Exercise instructions: The data that follows is to be copied exactly, with each image removed.

━━━

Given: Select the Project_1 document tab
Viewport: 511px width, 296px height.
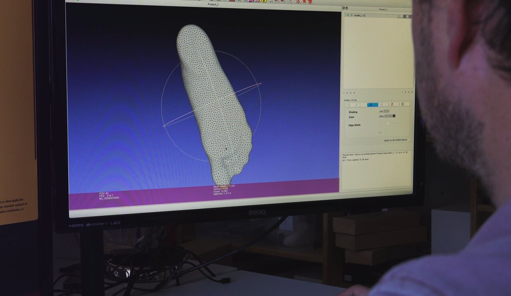Looking at the screenshot, I should (214, 4).
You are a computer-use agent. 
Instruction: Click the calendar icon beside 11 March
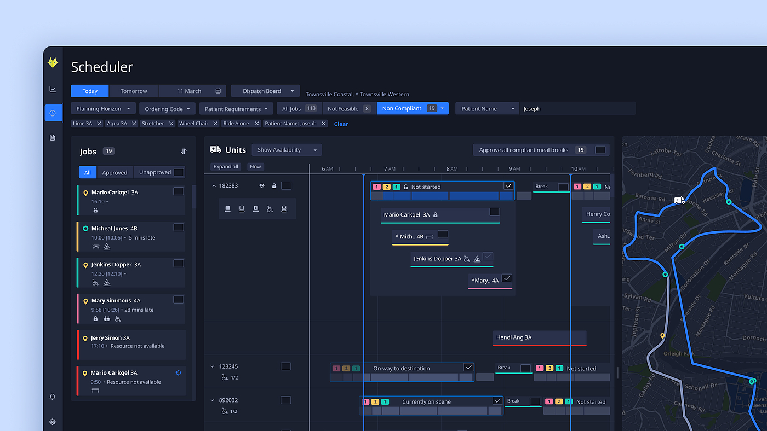pos(218,91)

━━━

Written response:
Given: Select the Project_1 document tab
Viewport: 511px width, 296px height.
Looking at the screenshot, I should (214, 4).
You are a computer-use agent. 
Instruction: Click the calendar icon beside 11 March
pos(218,91)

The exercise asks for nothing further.